▶ **Exercise aim**
Go through the entries below from the first line and transcribe each one exactly, ending with the line that contains "This screenshot has width=309, height=208.".

▶ **Material shown**
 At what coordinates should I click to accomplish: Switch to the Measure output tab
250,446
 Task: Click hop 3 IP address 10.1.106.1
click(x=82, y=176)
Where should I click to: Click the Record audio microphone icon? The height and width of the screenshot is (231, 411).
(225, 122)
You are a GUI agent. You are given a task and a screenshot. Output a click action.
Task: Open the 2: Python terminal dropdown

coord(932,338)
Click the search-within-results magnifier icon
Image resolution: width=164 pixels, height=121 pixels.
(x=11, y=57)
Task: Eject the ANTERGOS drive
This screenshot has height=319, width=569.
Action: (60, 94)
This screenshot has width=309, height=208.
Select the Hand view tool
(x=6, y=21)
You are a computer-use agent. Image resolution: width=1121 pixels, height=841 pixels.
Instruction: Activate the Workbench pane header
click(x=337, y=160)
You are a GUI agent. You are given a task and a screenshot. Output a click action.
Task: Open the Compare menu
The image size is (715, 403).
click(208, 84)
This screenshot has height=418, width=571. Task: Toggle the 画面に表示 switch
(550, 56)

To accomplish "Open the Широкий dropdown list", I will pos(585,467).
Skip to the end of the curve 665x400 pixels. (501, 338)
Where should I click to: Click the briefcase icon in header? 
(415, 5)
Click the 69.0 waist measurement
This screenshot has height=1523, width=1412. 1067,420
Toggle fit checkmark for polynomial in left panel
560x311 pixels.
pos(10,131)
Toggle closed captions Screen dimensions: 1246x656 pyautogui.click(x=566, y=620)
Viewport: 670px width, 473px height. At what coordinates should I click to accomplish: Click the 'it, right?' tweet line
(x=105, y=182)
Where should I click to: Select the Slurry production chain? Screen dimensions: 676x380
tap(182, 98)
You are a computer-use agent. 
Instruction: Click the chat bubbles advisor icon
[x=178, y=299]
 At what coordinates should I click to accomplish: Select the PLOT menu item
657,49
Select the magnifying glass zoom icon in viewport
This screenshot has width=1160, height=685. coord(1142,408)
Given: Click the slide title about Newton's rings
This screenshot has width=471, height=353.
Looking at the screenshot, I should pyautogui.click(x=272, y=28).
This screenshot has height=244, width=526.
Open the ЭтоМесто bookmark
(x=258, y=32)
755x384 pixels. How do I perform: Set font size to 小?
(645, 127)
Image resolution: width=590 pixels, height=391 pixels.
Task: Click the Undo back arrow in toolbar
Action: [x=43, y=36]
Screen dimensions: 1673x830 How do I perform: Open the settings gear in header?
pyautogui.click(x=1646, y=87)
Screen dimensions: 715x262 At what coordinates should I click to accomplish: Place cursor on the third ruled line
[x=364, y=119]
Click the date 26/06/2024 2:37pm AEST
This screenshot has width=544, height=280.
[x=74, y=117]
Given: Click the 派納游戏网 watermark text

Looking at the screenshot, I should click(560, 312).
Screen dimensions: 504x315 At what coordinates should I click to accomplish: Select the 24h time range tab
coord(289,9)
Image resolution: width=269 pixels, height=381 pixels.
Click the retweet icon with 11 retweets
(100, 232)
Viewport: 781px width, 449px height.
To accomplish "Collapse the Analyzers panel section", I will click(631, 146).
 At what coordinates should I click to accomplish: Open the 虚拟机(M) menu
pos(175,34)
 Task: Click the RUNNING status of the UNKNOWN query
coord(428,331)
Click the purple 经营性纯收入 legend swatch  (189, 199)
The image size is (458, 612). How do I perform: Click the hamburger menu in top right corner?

▶ **Reply to the task**
 At what coordinates should I click to accomplish: Switch to the Measure output tab
250,446
 Task: Click hop 3 IP address 10.1.106.1
click(x=82, y=176)
Where should I click to: Click the Record audio microphone icon? The height and width of the screenshot is (231, 411).
(225, 122)
You are a GUI agent. You are given a task and a screenshot. Output a click action.
Task: Open the 2: Python terminal dropdown

coord(932,338)
Click the search-within-results magnifier icon
Image resolution: width=164 pixels, height=121 pixels.
(x=11, y=57)
Task: Eject the ANTERGOS drive
This screenshot has height=319, width=569.
Action: (60, 94)
This screenshot has width=309, height=208.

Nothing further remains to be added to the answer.